Eine der faszinierendsten Darstellungen von Freiheit findet sich in einer Folge der Simpsons. Die gelbe amerikanische Zeichentrickfamilie. Opa Abe Simpson ist in einem Altersheim untergebracht. Aus irgendeinem Grund verschwindet das Pflegepersonal, das die alten Leute stets ruhig stellt und ihnen Vorschriften macht. Nun humpeln die Alten auf Stöcken und Rollatoren vor die Schiebetür des Heims und rufen im Chor, Hurra, wir sind frei. Sie bleiben abrupt stehen und starten in eine sonnige, friedliche Welt jenseits der Mauern. Stille. Stillstand. Nichts. Bis jemand kleinlaut fragt, Und was sollen wir jetzt tun?

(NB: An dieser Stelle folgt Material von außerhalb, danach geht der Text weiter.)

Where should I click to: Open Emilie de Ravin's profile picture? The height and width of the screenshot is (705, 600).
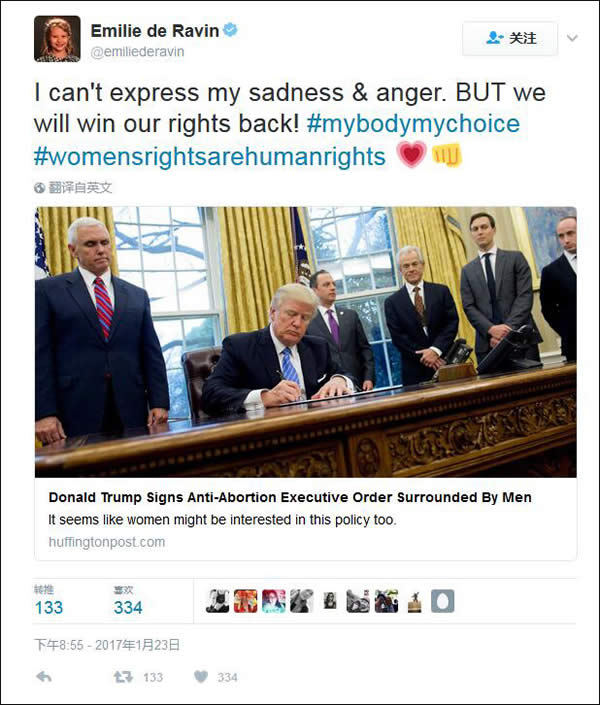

Um sechs Uhr wach mit dieser Szene im Kopf, fabuliert mein Hirn über den Begriff Freiheit. Stellt die Idee, Freiheit ist, viele Wahlmöglichkeiten zu haben, der provokanten Idee gegenüber, Freiheit ist keine Wahlmöglichkeiten zu haben und garniert das Ganze mit ser Idee, Freiheit ist, alle Möglichkeiten zu haben, aber keine davon zu wählen. Der Traum ist abstrakt. Um acht stehe ich auf, sattele das Radel, stoße vier Bar Luft in die Reifen, gieße noch einmal den Garten, füttere die Katze, instruiere den Major Domus – ich nenne ihn Higgins, er wird im Atelier nach dem Rechten schauen – Higgins, sage ich, Du bist frei, Du kannst tun und lassen was Du willst.
Nun schon zehn Kilometer im Sattel, Hornbach, kurz vor der französischen Grenze. Ein erster Blogeintrag noch im deutschen Netz.
Bild: ein verlassenes Grundstück mitten in Zweibrücken. I like it.